LGBTQ+ Couples and Divorce: What You Should Know
For many LGBTQ+ couples, the road to marriage was long and difficult. The legalization of same-sex unions seemed like a distant fantasy, and the reality of it was a dream come true. LGBTQ+ marriages are now considered equal under the law, entitling gay, queer, and trans partners to the same benefits and protections as those in heterosexual marriages. However, life happens to straight and LGBTQ+ people alike and, as with some straight couples, LGBTQ+ couples divorce when the relationship spoils. Here are some things you should know.
Doing What’s Best for You
Same-sex couples may feel extra pressure to stay in unhappy marriages. After all, the right to marry wasn’t always there, and admitting defeat may seem like a slap in the face to the people who fought for that right. The reality is that you’re not obligated to remain in an unhealthy and unhappy situation. LGBTQ+ persons can consent to marry, and they can also consent to divorce. You don’t have to prove anything to yourself or others by staying married.
Dealing With Your Village
Failing marriages often foster feelings of shame and embarrassment. You may feel like avoiding or hiding from loved ones and others in your social circles. However, an impending divorce is not the time to isolate yourself from those who love and support you.
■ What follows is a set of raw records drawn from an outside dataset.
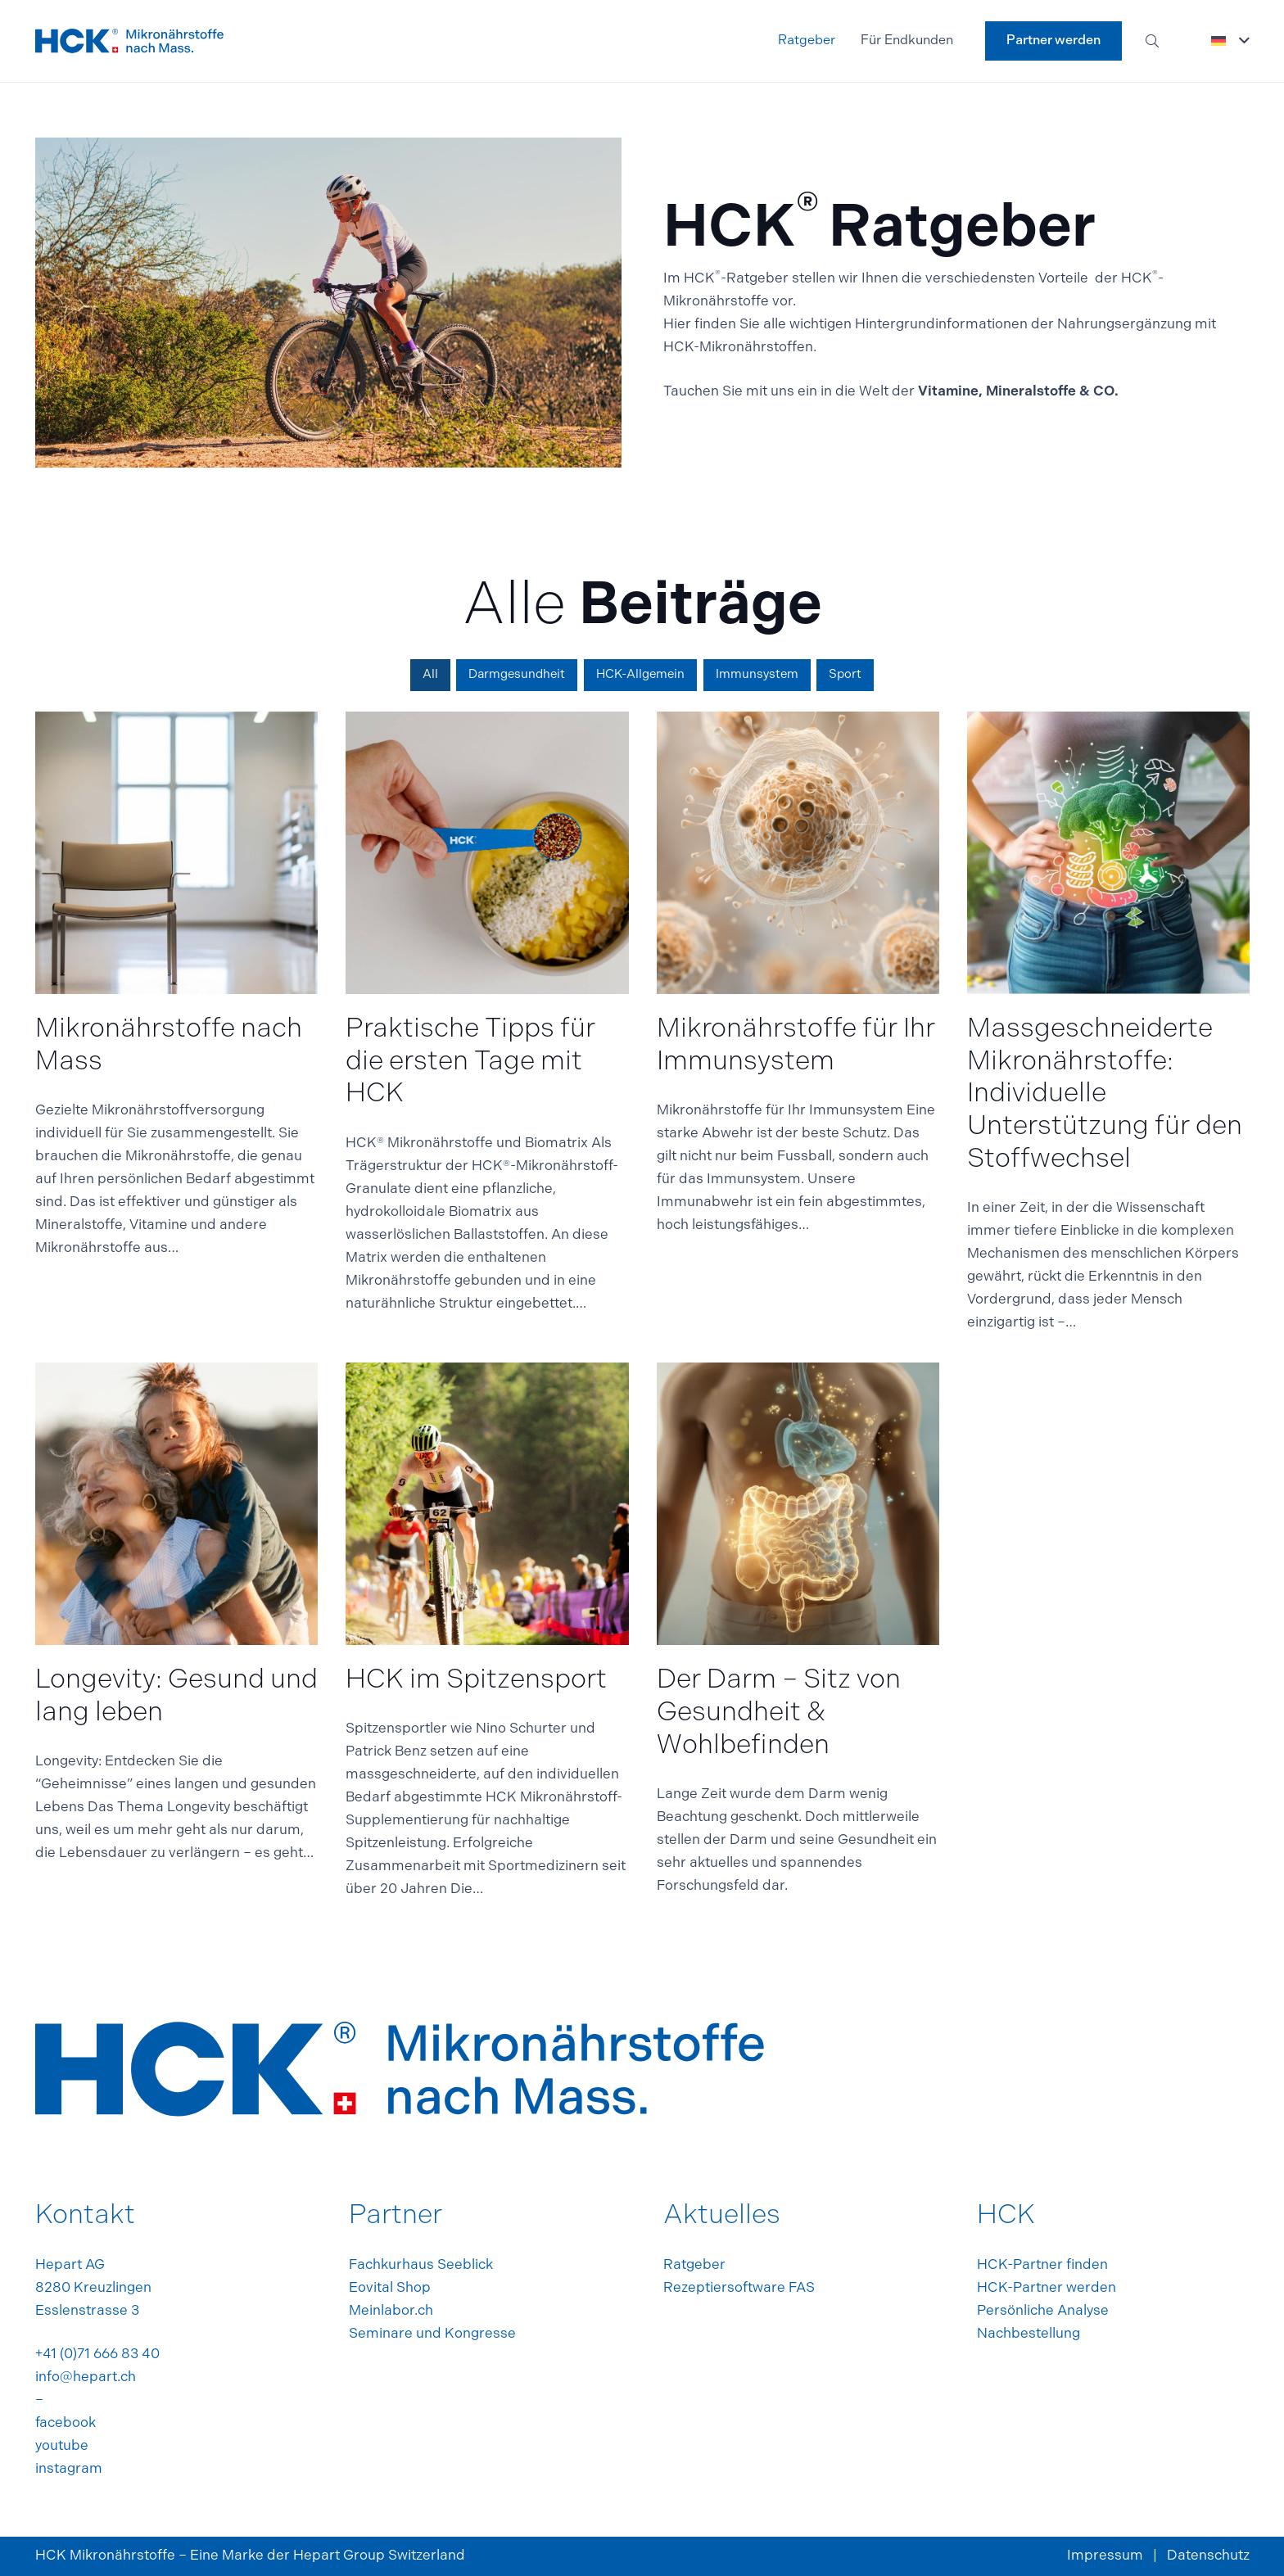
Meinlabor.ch (391, 2311)
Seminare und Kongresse (432, 2334)
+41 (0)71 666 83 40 (97, 2354)
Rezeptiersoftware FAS (739, 2288)
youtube (61, 2446)
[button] (1152, 40)
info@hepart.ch (85, 2377)
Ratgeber (694, 2265)
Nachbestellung (1028, 2334)
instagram (68, 2469)
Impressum (1105, 2556)
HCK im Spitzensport (476, 1680)
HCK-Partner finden (1042, 2265)
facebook (65, 2423)
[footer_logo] (129, 41)
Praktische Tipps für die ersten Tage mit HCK (470, 1062)
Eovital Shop (390, 2288)
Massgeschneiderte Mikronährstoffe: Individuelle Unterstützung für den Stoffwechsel (1103, 1094)
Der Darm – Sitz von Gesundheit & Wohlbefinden (778, 1713)
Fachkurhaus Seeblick (421, 2265)
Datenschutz (1208, 2556)
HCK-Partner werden (1046, 2288)
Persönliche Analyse (1043, 2311)
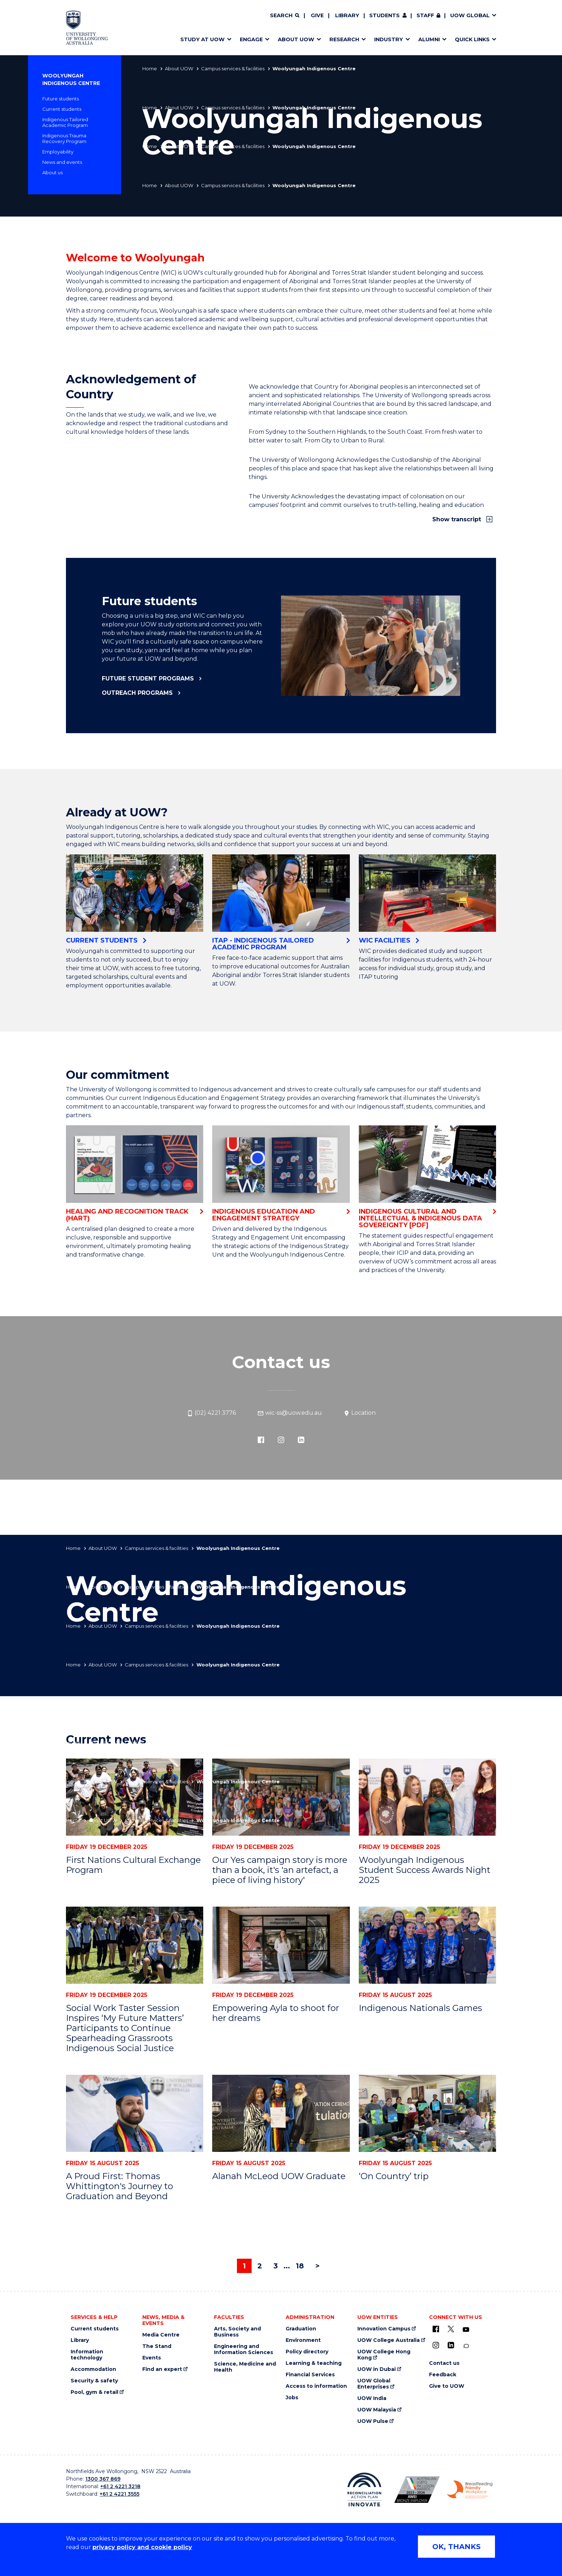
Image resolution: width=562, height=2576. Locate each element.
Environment (303, 2340)
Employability (57, 152)
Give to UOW (446, 2386)
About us (52, 172)
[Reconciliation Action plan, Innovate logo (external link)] (364, 2489)
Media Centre (161, 2335)
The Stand (156, 2346)
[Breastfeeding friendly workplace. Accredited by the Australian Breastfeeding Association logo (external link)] (469, 2489)
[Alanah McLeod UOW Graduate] (280, 2113)
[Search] (284, 15)
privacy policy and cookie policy (142, 2547)
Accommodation (93, 2369)
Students (384, 15)
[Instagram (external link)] (281, 1439)
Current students (61, 109)
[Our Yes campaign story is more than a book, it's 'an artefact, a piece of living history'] (280, 1797)
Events (151, 2358)
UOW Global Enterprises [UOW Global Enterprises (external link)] (373, 2384)
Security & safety (94, 2381)
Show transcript (457, 519)
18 (300, 2266)
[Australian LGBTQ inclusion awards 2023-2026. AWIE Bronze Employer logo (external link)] (417, 2489)
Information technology (87, 2355)
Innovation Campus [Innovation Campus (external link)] (383, 2329)
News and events (62, 162)
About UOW (179, 68)
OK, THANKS (456, 2546)
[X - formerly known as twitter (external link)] (451, 2329)
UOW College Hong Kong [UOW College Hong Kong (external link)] (383, 2355)
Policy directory (307, 2352)
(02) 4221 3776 (211, 1413)
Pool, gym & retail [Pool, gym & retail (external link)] (94, 2392)
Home (149, 68)
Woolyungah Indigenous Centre (71, 79)
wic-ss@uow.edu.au (289, 1413)
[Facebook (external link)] (261, 1439)
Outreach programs (137, 692)
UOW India (371, 2398)
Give (317, 15)
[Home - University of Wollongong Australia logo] (87, 27)
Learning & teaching (314, 2363)
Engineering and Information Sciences (243, 2349)
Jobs (292, 2398)
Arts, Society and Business (237, 2332)
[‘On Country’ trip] (427, 2113)
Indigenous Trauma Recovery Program (64, 138)
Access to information (316, 2386)
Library (347, 15)
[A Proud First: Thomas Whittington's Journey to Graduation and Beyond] (134, 2113)
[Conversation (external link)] (466, 2346)
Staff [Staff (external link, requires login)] (425, 15)
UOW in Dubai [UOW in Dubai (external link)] (376, 2369)
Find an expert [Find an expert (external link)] (162, 2369)
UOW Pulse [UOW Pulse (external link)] (372, 2421)
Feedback (442, 2375)
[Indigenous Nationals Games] (427, 1945)
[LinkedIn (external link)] (301, 1439)
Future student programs (148, 678)
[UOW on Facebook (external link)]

Even if there are people who weren’t supportive of you marrying in the first place, you may find that some of these people care about your feelings and well-being now. There’s an adage that suggests you discover who really cares when you’re going through difficult times. Don’t withdraw from your village.
Confronting Feelings of Failure
While your marriage may be ending, you are not a failure. You’re not some wretch who is undeserving of love, affection, and happiness. Marriages end for various reasons, and people change over the years. Many factors can lead to a divorce, including external factors that are out of your control. Remember to be kind to yourself and even your spouse, especially when thinking about what led to your separation.
Talking to a Therapist or Counselor
Whether you think your union can be saved or not, it’s never a bad idea to seek professional help. When you’re facing a major life change such as a divorce, you can find yourself depressed, anxious, and overwhelmed, especially by internal and external criticism. A therapist or counselor can help you filter the noise, process feelings, and make sense of things. A professional, unbiased, third-party observation can also provide valuable insights that can serve you, whether you marry again or not.
Consulting a Lawyer
Marriages and divorces are both legal processes. Ending your marriage not only impacts your daily routines but your family and finances as well. It may be counterintuitive to involve an attorney, especially if you and your soon-to-be-ex are on one accord about the impending split. You want to have a legal expert in your corner, guiding you through the process while representing your best interests. Division of assets and custody of children are two issues that can become quite contentious. You should consult a lawyer who is experienced with divorces, including when LGBTQ+ couples divorce, and fully understands how local laws relate to your situation.
Married couples of every stripe reach a point where divorce is likely, if not certain. LGBTQ+ partners are not immune from things that lead to divorce, whether it’s infidelity, money problems, or falling out of love. Deciding to call it quits is a major step that calls for careful consideration, guidance from professionals, support from real friends and family where available, and kindness to yourself.